OBOS’s Public Voice and Action program uses the high quality information resources we develop, often in collaboration with others, to advocate for public policies that enhance reproductive health and justice for women and girls.

Since we are a small, well-respected organization, we identify a select number of policy initiatives each year and offer sustained, in-depth engagement and leadership. We are lucky to have a large circle of OBOS colleagues who work closely with us to substantially expand our impact.

OBOS’s books, website, blog, newsletters, media outreach, public speaking, and use of social media all provide direct avenues for educating the public and for engaging more activists committed to sexual and reproductive health. Our domestic and international partnerships continue to grow as we seek greater reproductive justice and improved policies on both local and global levels.

Recent radio and TV interviews (ranging from Fox Television to Al-Jazeera) have focused on sexuality and body image, access to contraception and abortion, expanding access to midwifery care, the damaging effects of direct-to-consumer advertising of prescription drugs, assisted reproductive technologies (ARTs), and conflicts of interest in education, research and clinical practice.

Specific examples of our current activities include:

  • Highlighting the ongoing sexual violence crisis in the Democratic Republic of the Congo by disseminating a statement developed in collaboration with our global partners and other reproductive health leaders. The idea for this statement, directed at both the DRC government and the media, emerged from our 40th anniversary global symposium in October.

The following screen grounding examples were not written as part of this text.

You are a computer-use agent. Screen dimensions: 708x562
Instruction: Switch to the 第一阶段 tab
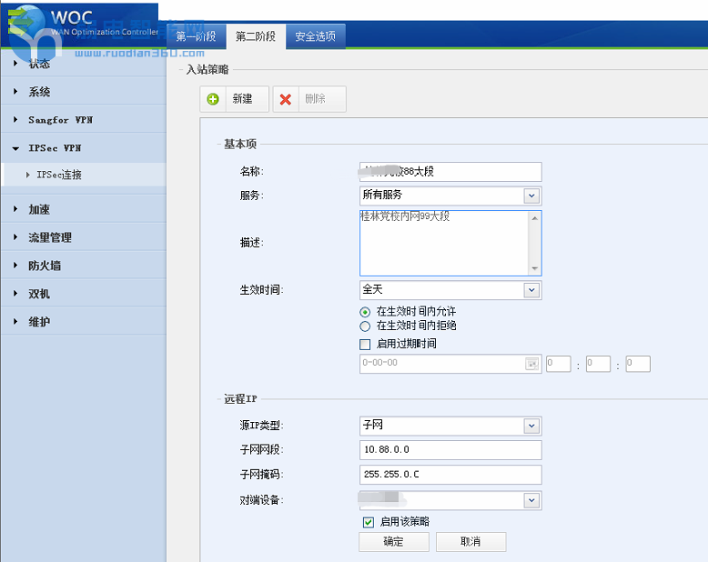point(196,36)
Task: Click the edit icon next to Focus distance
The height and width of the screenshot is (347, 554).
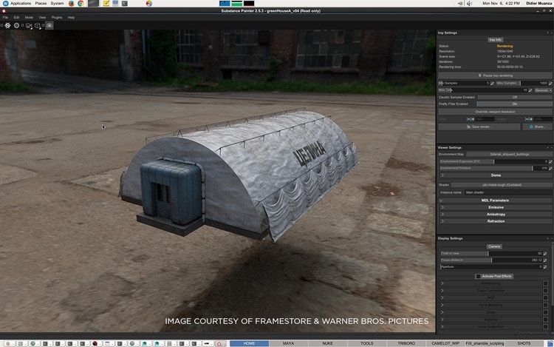Action: pos(546,260)
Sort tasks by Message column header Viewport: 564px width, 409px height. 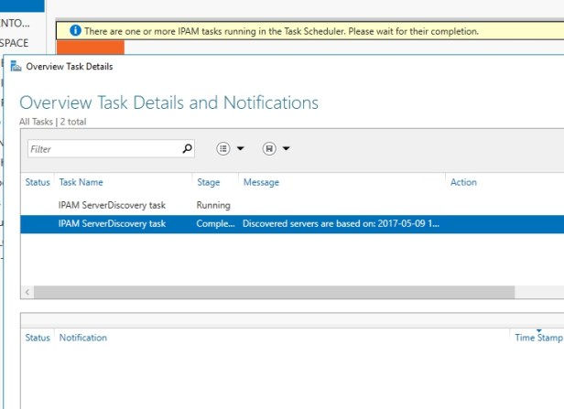coord(261,182)
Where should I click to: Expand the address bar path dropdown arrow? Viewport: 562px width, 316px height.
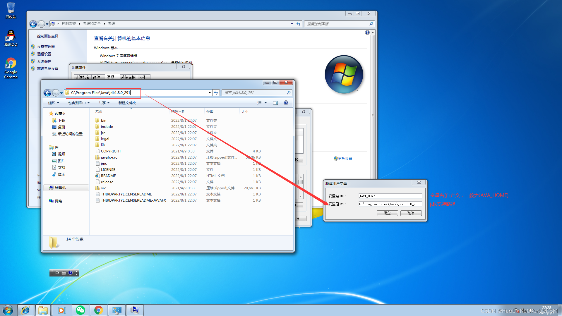point(210,93)
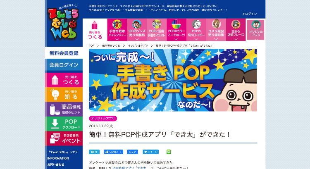Screen dimensions: 310x169
Task: Open the 売り場をつくる pencil sidebar button
Action: (x=64, y=80)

  • Encouraging infertility clinics and centers across the country to promote awareness of the Infertility Family Research Registry at Dartmouth Hitchcock Medical Center. Given how much more we need to learn about many ART practices - including the risks of multiple egg extraction practices that attract many college-age women needing to support their education - participation in this NIH-funded volunteer registry is vital.

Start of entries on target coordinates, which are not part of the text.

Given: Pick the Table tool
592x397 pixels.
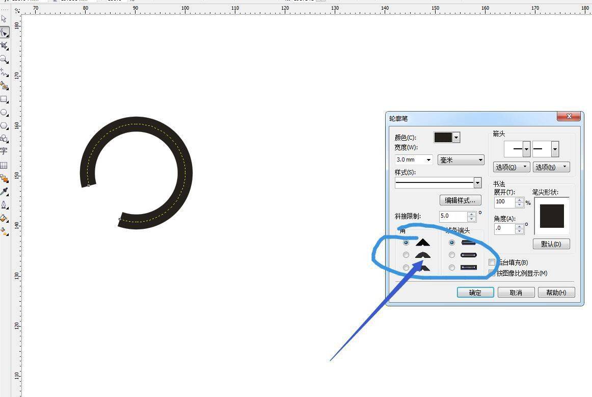Looking at the screenshot, I should (4, 165).
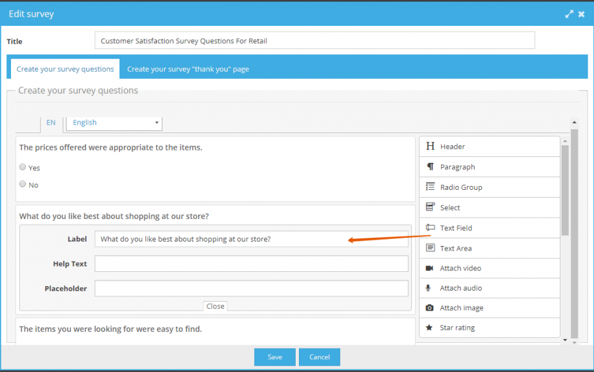
Task: Click the Attach video camera icon
Action: (429, 268)
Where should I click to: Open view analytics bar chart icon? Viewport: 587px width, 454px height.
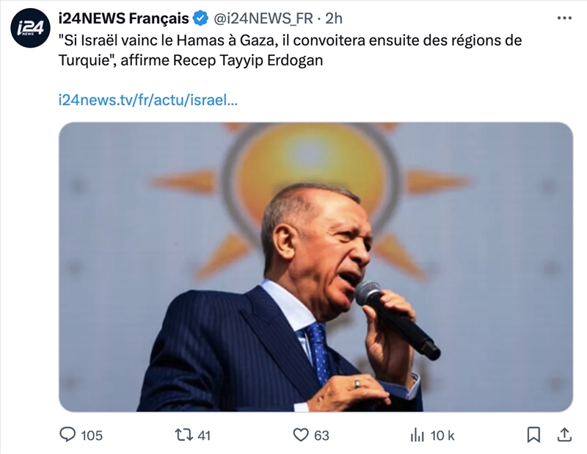click(417, 435)
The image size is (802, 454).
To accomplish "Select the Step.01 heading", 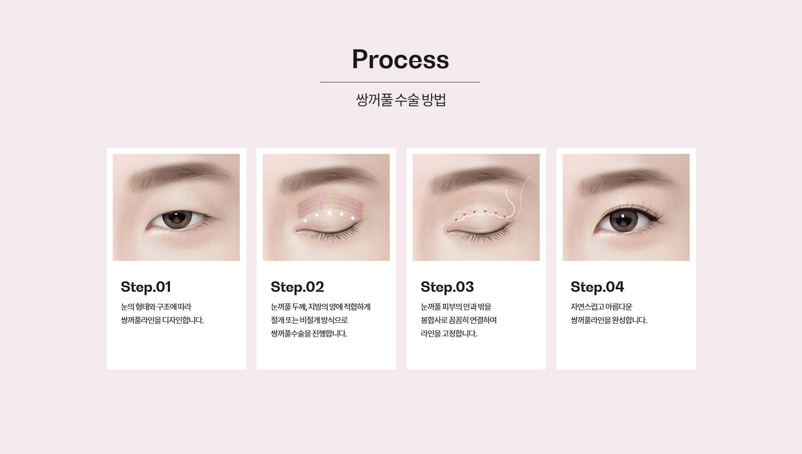I will click(146, 287).
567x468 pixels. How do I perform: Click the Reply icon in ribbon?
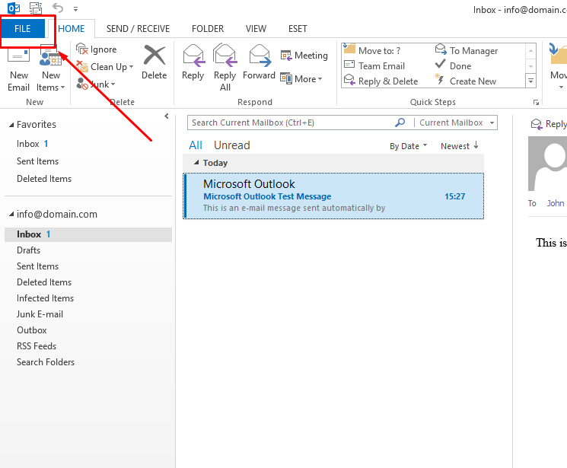coord(193,56)
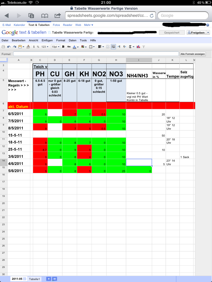The width and height of the screenshot is (212, 282).
Task: Toggle bold formatting
Action: point(63,47)
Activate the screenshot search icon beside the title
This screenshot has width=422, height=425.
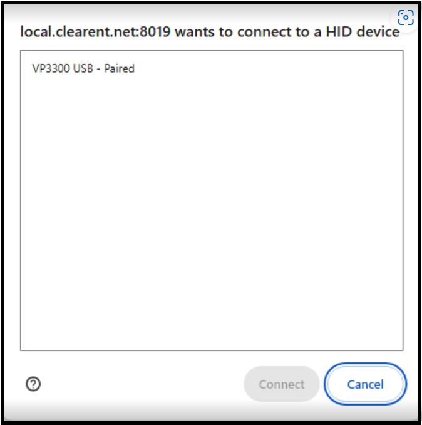(406, 18)
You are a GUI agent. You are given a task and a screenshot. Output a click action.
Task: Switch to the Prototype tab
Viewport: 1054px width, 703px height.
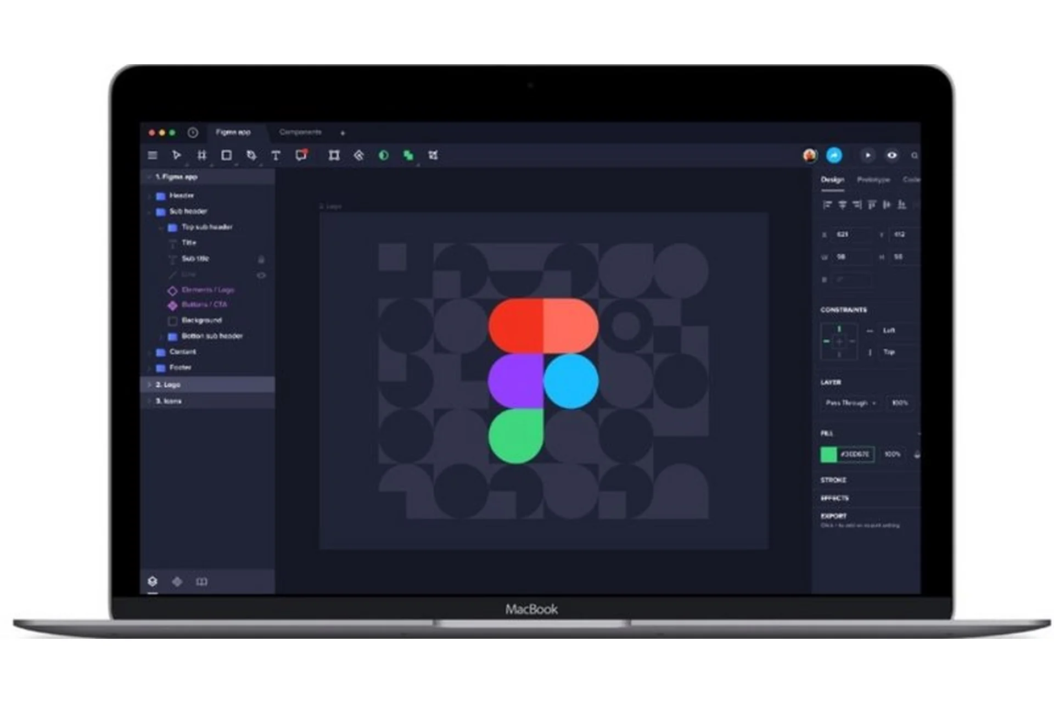(x=873, y=180)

  • Blogging about the current “war on women,” including in-depth coverage of the short-lived Komen decision to defund Planned Parenthood and the role of online activism. In addition, OBOS staff member June Tsang spoke at the Unite Women Against the War on Women rally at Boston City Hall Plaza in April, and Ayesha Chatterjee and Judy Norsigian contributed an article to On The Issues magazine titled, “Can We Choose to Move Forward on Reproductive Justice? And How?”

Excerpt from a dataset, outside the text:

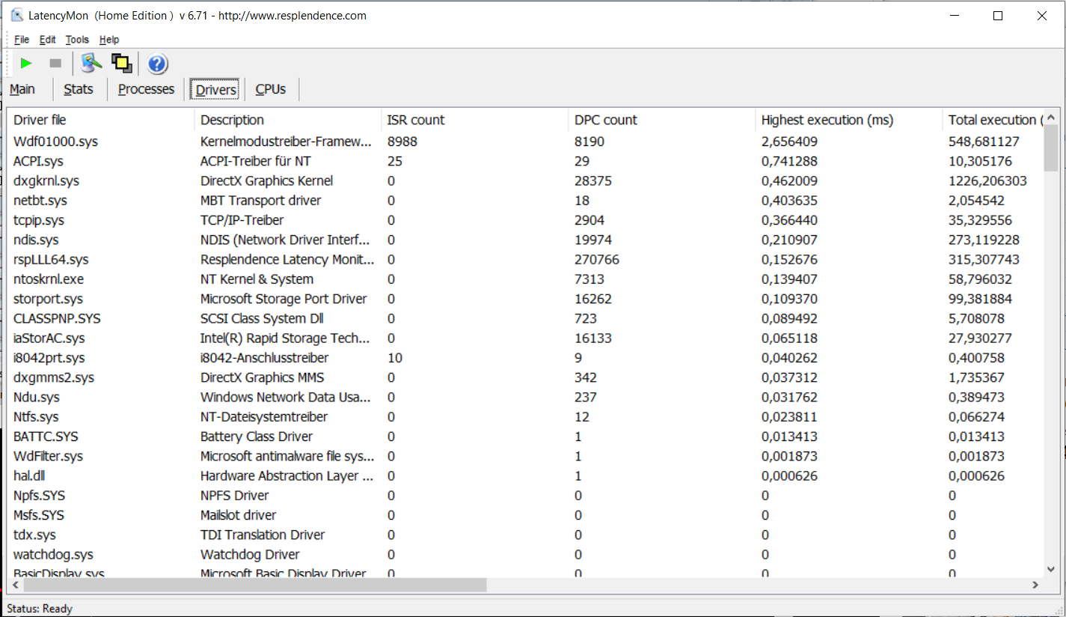
Task: Open the Tools menu
Action: tap(77, 40)
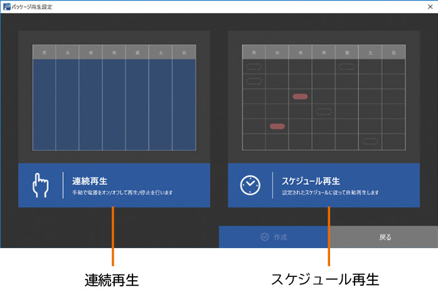Click the description text under 連続再生
Viewport: 438px width, 292px height.
(122, 193)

  • Developing more effective responses to the growing global reproductive “tourism” industry, especially the engagement of low-income women in commercial surrogacy.

We also continue to be involved with issues related to breast cancer and contraception. OBOS is one of only two women’s health groups serving as co-plaintiffs in the ACLU lawsuit against Myriad Genetics. This suit, which is challenging the patenting of human genes (as opposed to the patenting of a novel invention), will likely be heard by the Supreme Court later this year. OBOS also raised awareness of the evidence of harm posed by drospirenone-containing oral contraceptives such as Yaz, especially when compared with other oral contraceptives, and raised concerns about a problematic process that led to the FDA’s decision to keep Yaz on the market.